Which isn’t to say that the characters aren’t finely written, and daring compared to most of what’s on television right now. They are fascinating, and complex, and moving. This episode has some superb character moments underpinning the plot developments. We get to see first Carrie and then Brody come close to their breaking points, and the way both actors manage to simultaneously combine implosion and explosion is astonishing. They can’t unleash all their fears and self-doubts on the outside world, so they internalize them, but we know what to look for: we see the fissures and the fractures in their personas. Carrie is allowed a little more leeway in front of Saul, who may doubt her, but still loves her deeply, and will regain much of her confidence when she learns that she was right about Brody’s true allegiance. While her bipolar disorder has undoubtedly wreaked havoc on her mental state, it was really Brody’s gaslighting that did her in: she tells Saul she can’t trust herself because she was so wrong about him, but as we know – and as she soon will – she was actually the only one who got him right.

Brody himself is still in a tougher spot. His interests are increasingly at odds with Abu Nazir’s, but his emotional loyalty to him takes precedence: he is still thoroughly brainwashed. But the split personality we saw deepen last week is only getting more fractured. His vicious little speech to his old fellow Marines eviscerating Tom Walker for turning against America is very revealing indeed, and also very sad: he thinks he isn’t ever going to be able to tell anybody that this is really how he feels about himself, that he doesn’t deserve all the praise he’s been getting ever since returning home. He possibly doesn’t even realize this himself. When he gets home he makes a beeline for Dana, the only person whose presence seems to comfort him at all. There is something childish and sad about this, as well: it is as though she, and not he, is the parent. This, too, can only last so long before blowing up in his face: Dana is still only 16, and very vulnerable herself. She can’t take care of him in the way he clearly needs to be taken care of.
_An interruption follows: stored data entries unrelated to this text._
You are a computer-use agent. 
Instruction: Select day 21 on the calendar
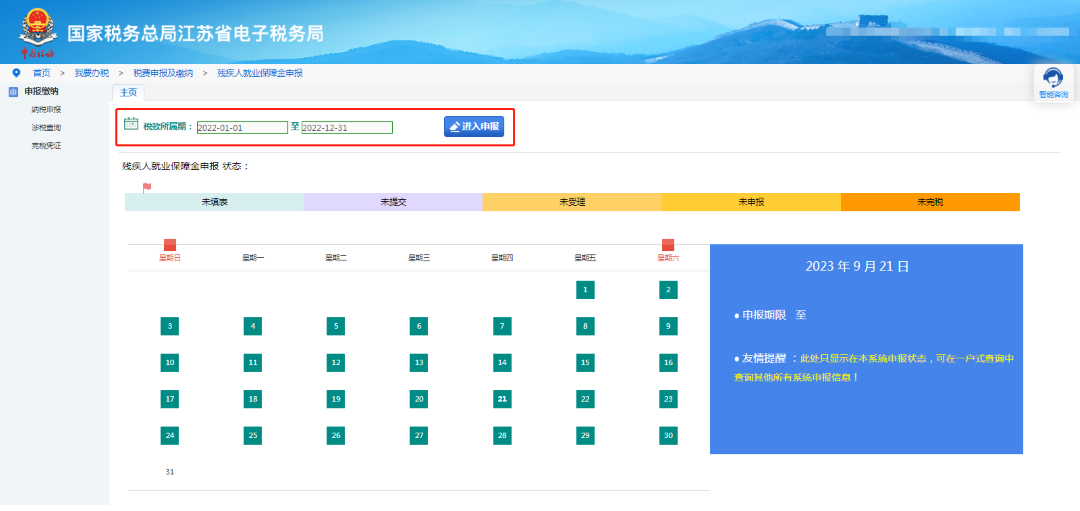pos(502,399)
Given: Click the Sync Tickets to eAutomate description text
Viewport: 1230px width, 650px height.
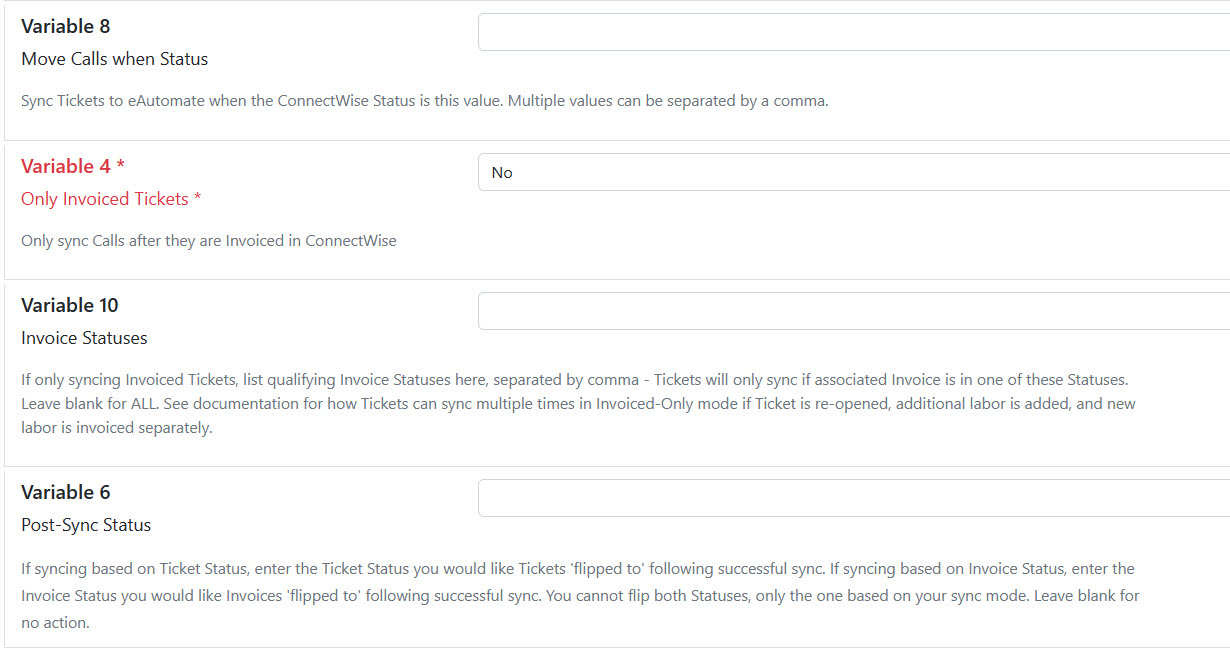Looking at the screenshot, I should 425,101.
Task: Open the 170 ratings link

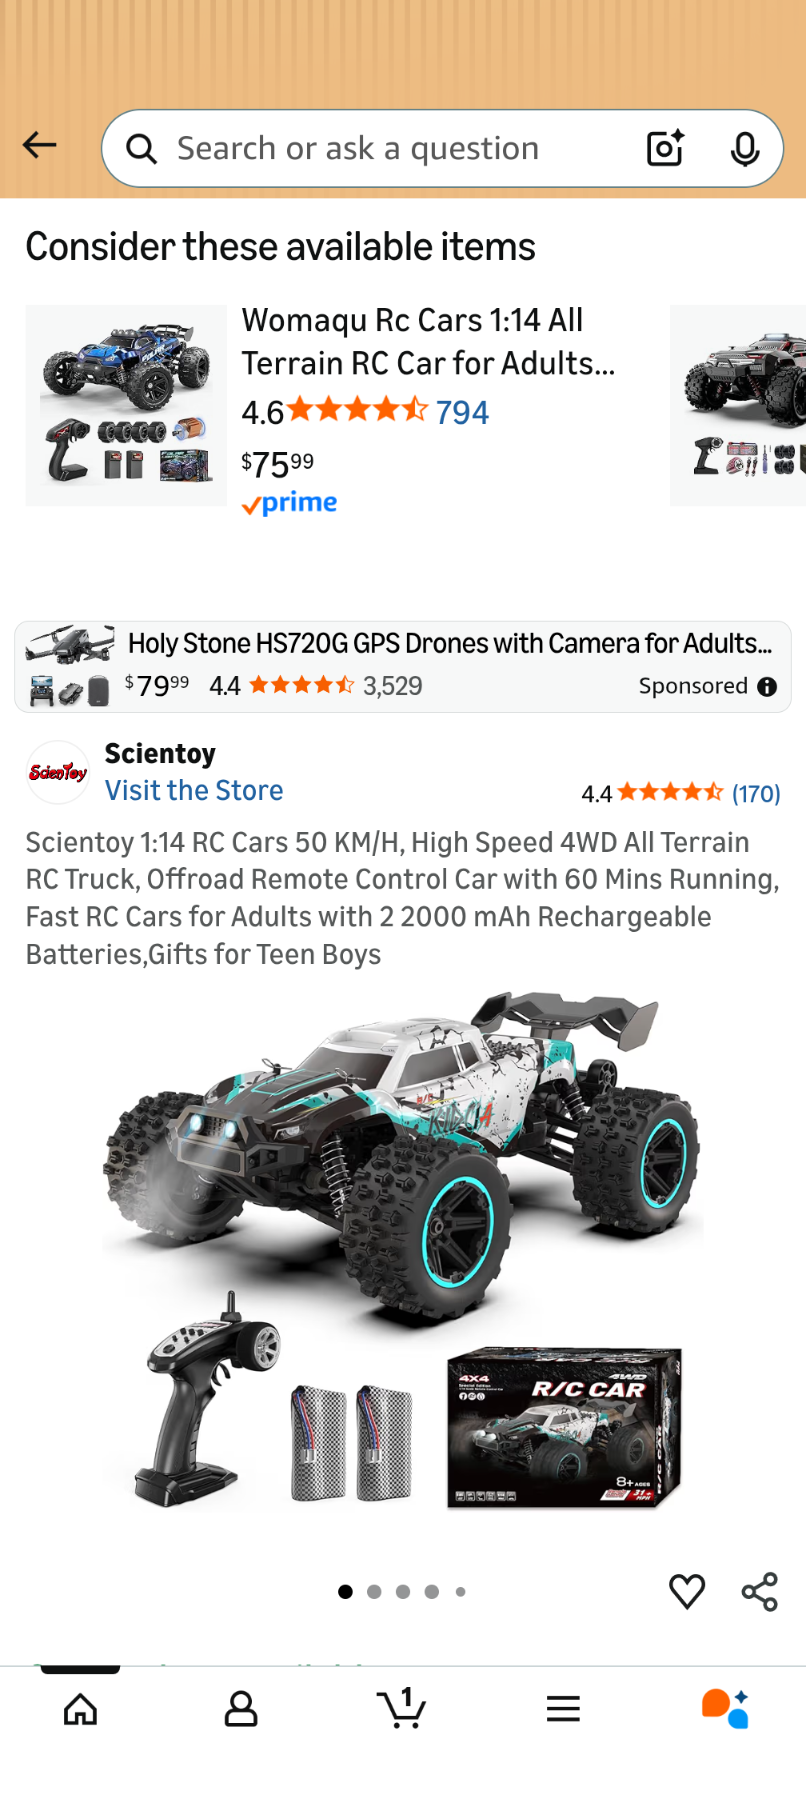Action: 756,794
But who knows how much he, and we, will have to worry about that? Saul knows what Brody is now, and soon Carrie will as well. And once Carrie’s got her teeth back into him, there’s no way she’s ever letting go again. I’m thrilled to see where the show will go next, even if it worries me: the fact that it is always flirting with the absurd is part of what makes it so riveting. We really don’t know what’s going to happen and whether it will be brilliant or catastrophic. I’ll be on the edge of my seat waiting to find out.

 

Odds and Ends

I love the touch of the jazz playing over Brody at the party – jazz is Carrie’s motif. He can’t escape her, even when she’s long gone. “You really want to help veterans? You take out everybody in this room here.” Brody, a word of advice: this is not how you should talk if you want to keep a low profile on the terrorist front. Jessica’s total naïveté about how politics works is kind of stunning and will almost certainly prove problematic as the season progresses. Brody sees only the corruption in Washington; Jessica is blindly seduced by it. Reality is somewhere in the middle. On the plausibility front, I’m encouraged by the fact that the show isn’t simply dispensing with Tom Walker: it makes sense that their fellow Marines would want to know what really happened to him, and would be skeptical about him missing his supposed target so many times. And Brody’s mulish, lady-doth-protest-too-much refusal to engage with questions about it is not going to serve him well in the long run. Best moment of the week – before that last 30 seconds, anyway – was absolutely Carrie walloping that guy over the head with a brick. Clive Owen in Children of Men, anyone?